((

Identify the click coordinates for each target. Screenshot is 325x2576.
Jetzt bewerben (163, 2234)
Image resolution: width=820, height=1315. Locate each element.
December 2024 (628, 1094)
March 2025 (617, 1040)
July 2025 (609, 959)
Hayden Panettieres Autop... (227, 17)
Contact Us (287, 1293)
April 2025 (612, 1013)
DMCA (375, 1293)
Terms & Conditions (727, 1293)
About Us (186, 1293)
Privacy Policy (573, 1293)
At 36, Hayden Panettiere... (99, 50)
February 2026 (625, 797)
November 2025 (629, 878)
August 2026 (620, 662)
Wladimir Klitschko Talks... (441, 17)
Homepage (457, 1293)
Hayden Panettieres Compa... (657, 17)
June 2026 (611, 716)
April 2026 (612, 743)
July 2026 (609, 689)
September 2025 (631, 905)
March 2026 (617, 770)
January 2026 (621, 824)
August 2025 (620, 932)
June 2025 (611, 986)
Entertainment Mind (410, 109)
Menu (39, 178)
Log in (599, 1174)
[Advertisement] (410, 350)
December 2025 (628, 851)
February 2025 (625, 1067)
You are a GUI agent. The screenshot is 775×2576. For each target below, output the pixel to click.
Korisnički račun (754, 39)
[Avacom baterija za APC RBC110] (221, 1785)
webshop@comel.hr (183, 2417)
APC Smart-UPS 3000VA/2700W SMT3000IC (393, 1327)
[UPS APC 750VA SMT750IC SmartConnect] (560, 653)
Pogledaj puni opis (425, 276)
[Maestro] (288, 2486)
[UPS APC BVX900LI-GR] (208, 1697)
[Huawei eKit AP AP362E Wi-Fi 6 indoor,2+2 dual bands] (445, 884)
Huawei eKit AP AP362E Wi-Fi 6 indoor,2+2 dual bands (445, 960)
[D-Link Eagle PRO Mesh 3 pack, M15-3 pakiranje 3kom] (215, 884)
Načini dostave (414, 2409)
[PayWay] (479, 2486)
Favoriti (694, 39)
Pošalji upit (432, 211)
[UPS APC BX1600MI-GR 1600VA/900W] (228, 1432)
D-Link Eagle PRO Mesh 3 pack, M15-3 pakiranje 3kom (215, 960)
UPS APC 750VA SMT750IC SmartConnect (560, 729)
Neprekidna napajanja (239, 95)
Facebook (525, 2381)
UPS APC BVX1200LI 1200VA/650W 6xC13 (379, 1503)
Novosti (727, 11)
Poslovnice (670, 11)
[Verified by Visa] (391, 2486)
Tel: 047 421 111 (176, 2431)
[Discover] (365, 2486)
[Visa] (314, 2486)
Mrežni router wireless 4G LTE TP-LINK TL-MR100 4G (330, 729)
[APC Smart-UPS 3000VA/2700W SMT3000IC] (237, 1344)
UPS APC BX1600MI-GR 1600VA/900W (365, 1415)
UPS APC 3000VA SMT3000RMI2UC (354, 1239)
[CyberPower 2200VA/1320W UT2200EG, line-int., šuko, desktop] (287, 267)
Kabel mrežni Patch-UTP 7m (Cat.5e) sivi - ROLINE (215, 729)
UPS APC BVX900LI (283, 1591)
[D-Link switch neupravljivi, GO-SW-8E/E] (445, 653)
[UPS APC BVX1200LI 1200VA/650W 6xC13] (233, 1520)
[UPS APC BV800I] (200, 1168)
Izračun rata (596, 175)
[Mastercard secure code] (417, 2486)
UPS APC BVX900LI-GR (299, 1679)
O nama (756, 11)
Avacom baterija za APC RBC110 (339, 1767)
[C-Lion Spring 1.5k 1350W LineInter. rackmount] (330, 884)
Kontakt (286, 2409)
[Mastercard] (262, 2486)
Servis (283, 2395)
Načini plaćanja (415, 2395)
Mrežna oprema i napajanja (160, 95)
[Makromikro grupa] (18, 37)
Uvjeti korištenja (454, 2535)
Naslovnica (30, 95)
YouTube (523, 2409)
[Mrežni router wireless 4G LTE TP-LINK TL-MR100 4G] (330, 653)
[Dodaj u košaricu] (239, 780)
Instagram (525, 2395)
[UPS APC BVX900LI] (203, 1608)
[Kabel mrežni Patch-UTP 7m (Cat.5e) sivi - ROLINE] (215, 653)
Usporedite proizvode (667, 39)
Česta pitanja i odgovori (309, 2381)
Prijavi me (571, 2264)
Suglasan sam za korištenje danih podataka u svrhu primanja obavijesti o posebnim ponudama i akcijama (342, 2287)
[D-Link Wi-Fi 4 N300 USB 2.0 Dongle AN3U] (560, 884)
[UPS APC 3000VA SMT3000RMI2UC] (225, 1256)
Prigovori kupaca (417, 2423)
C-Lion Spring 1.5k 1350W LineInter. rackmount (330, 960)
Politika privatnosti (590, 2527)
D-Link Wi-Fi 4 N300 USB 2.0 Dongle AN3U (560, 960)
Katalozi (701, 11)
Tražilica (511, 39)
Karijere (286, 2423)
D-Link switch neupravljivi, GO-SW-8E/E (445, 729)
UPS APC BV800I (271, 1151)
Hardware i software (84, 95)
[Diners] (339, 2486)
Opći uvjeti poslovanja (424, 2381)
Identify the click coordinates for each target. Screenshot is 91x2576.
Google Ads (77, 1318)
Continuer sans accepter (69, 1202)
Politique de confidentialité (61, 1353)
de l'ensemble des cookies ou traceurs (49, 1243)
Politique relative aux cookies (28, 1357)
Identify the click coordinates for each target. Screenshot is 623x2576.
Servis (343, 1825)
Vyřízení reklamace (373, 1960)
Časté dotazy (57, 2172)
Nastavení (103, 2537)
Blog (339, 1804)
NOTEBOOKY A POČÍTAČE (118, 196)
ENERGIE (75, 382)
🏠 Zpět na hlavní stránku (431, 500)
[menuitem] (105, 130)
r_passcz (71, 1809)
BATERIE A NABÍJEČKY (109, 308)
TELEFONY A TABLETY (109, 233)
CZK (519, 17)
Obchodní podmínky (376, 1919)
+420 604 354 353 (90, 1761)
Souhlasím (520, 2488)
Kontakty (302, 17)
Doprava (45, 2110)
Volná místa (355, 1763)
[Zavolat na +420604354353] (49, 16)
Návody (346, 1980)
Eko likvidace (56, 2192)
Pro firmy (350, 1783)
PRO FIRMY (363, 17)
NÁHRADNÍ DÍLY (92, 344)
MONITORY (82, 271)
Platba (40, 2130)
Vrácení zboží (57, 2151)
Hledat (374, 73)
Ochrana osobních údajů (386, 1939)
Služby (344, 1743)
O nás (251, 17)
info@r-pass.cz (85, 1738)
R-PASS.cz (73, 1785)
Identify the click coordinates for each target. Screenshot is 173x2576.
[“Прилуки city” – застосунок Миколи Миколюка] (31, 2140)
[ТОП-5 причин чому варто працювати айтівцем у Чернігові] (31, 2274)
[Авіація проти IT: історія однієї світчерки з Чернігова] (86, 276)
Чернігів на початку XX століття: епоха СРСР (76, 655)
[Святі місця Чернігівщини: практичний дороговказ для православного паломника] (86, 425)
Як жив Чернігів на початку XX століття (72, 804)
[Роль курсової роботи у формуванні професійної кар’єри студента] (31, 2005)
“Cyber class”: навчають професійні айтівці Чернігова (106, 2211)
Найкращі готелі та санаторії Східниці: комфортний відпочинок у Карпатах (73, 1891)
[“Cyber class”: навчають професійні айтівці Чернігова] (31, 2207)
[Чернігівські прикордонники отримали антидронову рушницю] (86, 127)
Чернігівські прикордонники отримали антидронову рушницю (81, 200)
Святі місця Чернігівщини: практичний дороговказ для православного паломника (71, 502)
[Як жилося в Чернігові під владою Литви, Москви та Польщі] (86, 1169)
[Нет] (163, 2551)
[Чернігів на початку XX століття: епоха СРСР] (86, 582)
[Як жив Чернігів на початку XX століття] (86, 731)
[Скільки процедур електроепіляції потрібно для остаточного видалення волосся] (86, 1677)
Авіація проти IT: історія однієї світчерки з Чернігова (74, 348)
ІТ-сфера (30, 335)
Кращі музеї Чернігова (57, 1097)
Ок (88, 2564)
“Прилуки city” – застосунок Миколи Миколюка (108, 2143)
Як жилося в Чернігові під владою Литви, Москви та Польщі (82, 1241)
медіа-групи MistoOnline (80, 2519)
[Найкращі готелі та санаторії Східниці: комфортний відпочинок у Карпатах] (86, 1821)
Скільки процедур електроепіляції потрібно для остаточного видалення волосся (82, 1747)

))

Problem details => Every line of the listing that holds "coordinates" should be found and copied.

The answer =>
Identify the click coordinates for each target. Screenshot is 325x2576.
Identify the click coordinates for each target. Screenshot is 91x2576.
Identify the click coordinates for each target. Screenshot is 623x2576.
Identify the click coordinates for each target. Screenshot is 173x2576.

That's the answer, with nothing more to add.